------ Provided entries ------

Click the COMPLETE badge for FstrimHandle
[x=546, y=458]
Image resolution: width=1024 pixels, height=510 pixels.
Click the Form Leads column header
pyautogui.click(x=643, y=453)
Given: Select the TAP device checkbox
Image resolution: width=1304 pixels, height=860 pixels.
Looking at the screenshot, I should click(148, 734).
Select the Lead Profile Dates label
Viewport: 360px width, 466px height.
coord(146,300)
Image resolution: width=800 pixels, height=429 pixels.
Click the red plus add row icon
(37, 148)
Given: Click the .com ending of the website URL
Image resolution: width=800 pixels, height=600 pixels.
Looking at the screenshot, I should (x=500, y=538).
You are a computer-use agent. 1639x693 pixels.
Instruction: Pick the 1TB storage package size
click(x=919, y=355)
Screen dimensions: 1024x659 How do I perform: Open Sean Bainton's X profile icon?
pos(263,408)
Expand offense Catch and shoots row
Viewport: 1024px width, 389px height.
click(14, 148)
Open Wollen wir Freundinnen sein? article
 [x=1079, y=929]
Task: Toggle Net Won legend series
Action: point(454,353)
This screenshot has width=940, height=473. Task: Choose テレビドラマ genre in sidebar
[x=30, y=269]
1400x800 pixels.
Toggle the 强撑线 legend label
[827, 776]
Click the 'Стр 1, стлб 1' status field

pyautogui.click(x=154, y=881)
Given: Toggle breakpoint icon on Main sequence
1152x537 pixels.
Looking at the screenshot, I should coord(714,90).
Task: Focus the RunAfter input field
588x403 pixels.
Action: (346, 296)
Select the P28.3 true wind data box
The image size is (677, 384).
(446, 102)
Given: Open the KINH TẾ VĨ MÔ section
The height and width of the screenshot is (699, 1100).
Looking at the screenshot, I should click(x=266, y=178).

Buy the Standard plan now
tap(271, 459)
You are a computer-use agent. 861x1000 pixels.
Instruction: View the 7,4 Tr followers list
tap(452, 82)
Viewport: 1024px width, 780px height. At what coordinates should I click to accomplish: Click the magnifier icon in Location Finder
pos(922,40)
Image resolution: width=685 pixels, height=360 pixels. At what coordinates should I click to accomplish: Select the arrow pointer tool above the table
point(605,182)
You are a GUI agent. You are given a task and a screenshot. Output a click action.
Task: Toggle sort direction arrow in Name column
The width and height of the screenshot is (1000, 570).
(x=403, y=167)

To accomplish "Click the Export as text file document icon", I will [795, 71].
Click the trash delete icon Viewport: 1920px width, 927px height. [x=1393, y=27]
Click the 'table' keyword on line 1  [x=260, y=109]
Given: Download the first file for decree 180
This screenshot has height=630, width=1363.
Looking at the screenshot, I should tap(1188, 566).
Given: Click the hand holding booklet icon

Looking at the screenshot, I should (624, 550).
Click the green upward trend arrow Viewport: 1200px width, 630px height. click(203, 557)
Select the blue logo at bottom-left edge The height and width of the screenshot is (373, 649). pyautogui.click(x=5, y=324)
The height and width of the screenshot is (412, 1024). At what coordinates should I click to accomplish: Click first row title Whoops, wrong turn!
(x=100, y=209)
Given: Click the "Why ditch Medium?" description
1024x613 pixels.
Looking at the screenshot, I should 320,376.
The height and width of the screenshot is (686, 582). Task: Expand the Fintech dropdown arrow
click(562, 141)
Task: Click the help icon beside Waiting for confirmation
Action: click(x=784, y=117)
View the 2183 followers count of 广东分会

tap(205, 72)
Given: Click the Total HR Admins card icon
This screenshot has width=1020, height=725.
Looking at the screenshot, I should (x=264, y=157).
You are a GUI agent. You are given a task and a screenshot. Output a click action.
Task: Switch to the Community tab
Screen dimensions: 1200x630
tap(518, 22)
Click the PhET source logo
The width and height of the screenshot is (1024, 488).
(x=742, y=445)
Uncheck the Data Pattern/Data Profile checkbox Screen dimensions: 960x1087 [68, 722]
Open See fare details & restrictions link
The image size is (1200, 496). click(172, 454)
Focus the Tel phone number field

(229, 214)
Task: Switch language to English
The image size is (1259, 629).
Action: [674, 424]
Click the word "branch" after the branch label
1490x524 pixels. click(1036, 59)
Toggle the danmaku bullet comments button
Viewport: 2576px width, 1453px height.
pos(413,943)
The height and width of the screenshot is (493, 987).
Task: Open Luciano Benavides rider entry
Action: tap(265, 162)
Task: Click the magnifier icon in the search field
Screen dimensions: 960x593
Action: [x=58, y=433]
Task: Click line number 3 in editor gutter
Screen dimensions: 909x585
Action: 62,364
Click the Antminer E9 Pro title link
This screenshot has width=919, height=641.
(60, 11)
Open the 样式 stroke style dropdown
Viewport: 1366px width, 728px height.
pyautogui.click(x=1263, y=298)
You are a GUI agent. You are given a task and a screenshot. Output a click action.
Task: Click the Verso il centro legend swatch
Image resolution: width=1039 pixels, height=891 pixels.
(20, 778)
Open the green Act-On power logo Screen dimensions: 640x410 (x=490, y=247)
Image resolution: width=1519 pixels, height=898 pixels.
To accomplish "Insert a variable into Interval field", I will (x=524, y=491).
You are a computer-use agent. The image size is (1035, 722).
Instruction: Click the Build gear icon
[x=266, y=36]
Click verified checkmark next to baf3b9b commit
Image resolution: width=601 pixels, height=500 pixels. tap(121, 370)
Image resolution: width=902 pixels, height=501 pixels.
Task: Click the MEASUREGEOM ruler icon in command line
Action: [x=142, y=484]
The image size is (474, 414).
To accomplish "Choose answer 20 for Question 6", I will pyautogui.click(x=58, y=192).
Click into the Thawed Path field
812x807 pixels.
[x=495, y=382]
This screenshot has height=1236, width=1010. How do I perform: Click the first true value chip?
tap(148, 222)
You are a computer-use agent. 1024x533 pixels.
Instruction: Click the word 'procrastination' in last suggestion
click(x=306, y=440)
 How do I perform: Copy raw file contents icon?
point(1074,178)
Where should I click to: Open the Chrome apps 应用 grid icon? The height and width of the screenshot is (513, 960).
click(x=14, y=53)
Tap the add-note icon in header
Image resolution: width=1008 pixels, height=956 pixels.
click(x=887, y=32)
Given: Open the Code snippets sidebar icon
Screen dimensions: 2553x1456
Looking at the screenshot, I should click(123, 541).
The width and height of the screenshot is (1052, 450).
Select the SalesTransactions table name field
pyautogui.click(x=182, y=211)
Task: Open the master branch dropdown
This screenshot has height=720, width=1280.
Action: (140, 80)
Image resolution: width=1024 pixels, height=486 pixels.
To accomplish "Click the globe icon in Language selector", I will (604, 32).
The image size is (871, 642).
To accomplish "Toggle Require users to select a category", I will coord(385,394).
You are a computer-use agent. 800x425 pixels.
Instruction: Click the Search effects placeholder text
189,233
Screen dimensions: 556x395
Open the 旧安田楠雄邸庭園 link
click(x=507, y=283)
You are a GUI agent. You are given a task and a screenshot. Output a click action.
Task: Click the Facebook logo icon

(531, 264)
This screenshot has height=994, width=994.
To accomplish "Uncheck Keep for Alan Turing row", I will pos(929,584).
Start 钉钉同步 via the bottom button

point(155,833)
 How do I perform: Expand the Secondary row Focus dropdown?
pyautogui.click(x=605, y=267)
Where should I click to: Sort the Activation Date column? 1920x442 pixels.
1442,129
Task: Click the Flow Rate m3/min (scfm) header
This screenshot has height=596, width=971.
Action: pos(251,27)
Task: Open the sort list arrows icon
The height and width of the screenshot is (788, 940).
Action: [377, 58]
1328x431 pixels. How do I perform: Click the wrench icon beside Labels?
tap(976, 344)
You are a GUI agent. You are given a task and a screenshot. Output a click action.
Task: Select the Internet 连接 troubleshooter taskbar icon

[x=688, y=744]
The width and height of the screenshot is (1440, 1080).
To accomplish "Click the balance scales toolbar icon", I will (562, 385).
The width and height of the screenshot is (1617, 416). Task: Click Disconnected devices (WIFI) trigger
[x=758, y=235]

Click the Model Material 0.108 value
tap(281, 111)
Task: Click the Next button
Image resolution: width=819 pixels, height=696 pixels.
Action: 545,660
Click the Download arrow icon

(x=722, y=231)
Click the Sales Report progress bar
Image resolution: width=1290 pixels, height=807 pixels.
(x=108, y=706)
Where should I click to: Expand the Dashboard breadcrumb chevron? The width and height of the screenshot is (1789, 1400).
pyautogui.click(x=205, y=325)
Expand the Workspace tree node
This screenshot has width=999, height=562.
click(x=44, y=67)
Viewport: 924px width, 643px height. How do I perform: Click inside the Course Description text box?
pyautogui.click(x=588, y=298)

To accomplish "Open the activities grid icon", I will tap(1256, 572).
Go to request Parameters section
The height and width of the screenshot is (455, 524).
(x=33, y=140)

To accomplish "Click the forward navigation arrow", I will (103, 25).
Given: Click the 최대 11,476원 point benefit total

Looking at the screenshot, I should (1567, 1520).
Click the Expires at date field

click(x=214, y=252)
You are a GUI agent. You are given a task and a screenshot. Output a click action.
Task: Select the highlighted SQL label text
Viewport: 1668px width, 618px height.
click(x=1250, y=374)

------

Your objective >> Search the material for "computer" and copy each matching line.

Response for this exercise >>
You are a computer-use agent. 1639x693 pixels.
You are a computer-use agent. 861x1000 pixels.
You are a computer-use agent. The image size is (1035, 722).
You are a computer-use agent. 1024x533 pixels.
You are a computer-use agent. 800x425 pixels.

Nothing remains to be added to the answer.